Repeat the material below. Keep every line exactly as written.

╭──

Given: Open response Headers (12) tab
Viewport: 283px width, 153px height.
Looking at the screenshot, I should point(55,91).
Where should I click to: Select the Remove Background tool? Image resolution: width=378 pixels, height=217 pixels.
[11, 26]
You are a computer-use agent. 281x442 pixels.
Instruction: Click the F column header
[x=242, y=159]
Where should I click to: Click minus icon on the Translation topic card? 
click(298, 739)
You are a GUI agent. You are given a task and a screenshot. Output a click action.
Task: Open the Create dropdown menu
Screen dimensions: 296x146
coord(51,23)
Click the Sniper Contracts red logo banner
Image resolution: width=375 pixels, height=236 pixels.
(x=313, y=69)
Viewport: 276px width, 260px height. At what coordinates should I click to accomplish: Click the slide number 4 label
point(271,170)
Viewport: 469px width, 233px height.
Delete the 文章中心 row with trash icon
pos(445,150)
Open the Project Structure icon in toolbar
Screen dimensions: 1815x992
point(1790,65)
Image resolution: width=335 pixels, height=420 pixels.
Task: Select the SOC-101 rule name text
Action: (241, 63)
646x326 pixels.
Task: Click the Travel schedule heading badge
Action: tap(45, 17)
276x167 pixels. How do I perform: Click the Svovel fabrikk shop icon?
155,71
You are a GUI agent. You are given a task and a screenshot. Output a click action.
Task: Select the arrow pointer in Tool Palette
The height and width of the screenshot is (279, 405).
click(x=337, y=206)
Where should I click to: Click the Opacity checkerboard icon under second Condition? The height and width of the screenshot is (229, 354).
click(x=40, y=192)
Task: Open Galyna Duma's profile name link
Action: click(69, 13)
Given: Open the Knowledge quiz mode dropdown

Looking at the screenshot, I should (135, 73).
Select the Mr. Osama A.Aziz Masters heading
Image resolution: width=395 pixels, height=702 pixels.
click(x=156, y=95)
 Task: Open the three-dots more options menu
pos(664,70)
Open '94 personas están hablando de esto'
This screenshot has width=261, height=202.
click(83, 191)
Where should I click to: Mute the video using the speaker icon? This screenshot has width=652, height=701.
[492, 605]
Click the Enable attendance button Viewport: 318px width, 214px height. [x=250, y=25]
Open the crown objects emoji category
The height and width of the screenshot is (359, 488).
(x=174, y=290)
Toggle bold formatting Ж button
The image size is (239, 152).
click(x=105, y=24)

╰──

Exercise output:
Given: Open response Headers (12) tab
Viewport: 283px width, 153px height.
Looking at the screenshot, I should point(55,91).
Where should I click to: Select the Remove Background tool? Image resolution: width=378 pixels, height=217 pixels.
[11, 26]
You are a computer-use agent. 281x442 pixels.
Instruction: Click the F column header
[x=242, y=159]
Where should I click to: Click minus icon on the Translation topic card? 
click(298, 739)
You are a GUI agent. You are given a task and a screenshot. Output a click action.
Task: Open the Create dropdown menu
Screen dimensions: 296x146
coord(51,23)
Click the Sniper Contracts red logo banner
Image resolution: width=375 pixels, height=236 pixels.
(x=313, y=69)
Viewport: 276px width, 260px height. At what coordinates should I click to accomplish: Click the slide number 4 label
point(271,170)
Viewport: 469px width, 233px height.
Delete the 文章中心 row with trash icon
pos(445,150)
Open the Project Structure icon in toolbar
Screen dimensions: 1815x992
point(1790,65)
Image resolution: width=335 pixels, height=420 pixels.
Task: Select the SOC-101 rule name text
Action: (241, 63)
646x326 pixels.
Task: Click the Travel schedule heading badge
Action: tap(45, 17)
276x167 pixels. How do I perform: Click the Svovel fabrikk shop icon?
155,71
You are a GUI agent. You are given a task and a screenshot. Output a click action.
Task: Select the arrow pointer in Tool Palette
The height and width of the screenshot is (279, 405).
click(x=337, y=206)
Where should I click to: Click the Opacity checkerboard icon under second Condition? The height and width of the screenshot is (229, 354).
click(x=40, y=192)
Task: Open Galyna Duma's profile name link
Action: click(69, 13)
Given: Open the Knowledge quiz mode dropdown

Looking at the screenshot, I should (135, 73).
Select the Mr. Osama A.Aziz Masters heading
Image resolution: width=395 pixels, height=702 pixels.
click(x=156, y=95)
 Task: Open the three-dots more options menu
pos(664,70)
Open '94 personas están hablando de esto'
This screenshot has width=261, height=202.
click(83, 191)
Where should I click to: Mute the video using the speaker icon? This screenshot has width=652, height=701.
[492, 605]
Click the Enable attendance button Viewport: 318px width, 214px height. [x=250, y=25]
Open the crown objects emoji category
The height and width of the screenshot is (359, 488).
(x=174, y=290)
Toggle bold formatting Ж button
The image size is (239, 152).
click(x=105, y=24)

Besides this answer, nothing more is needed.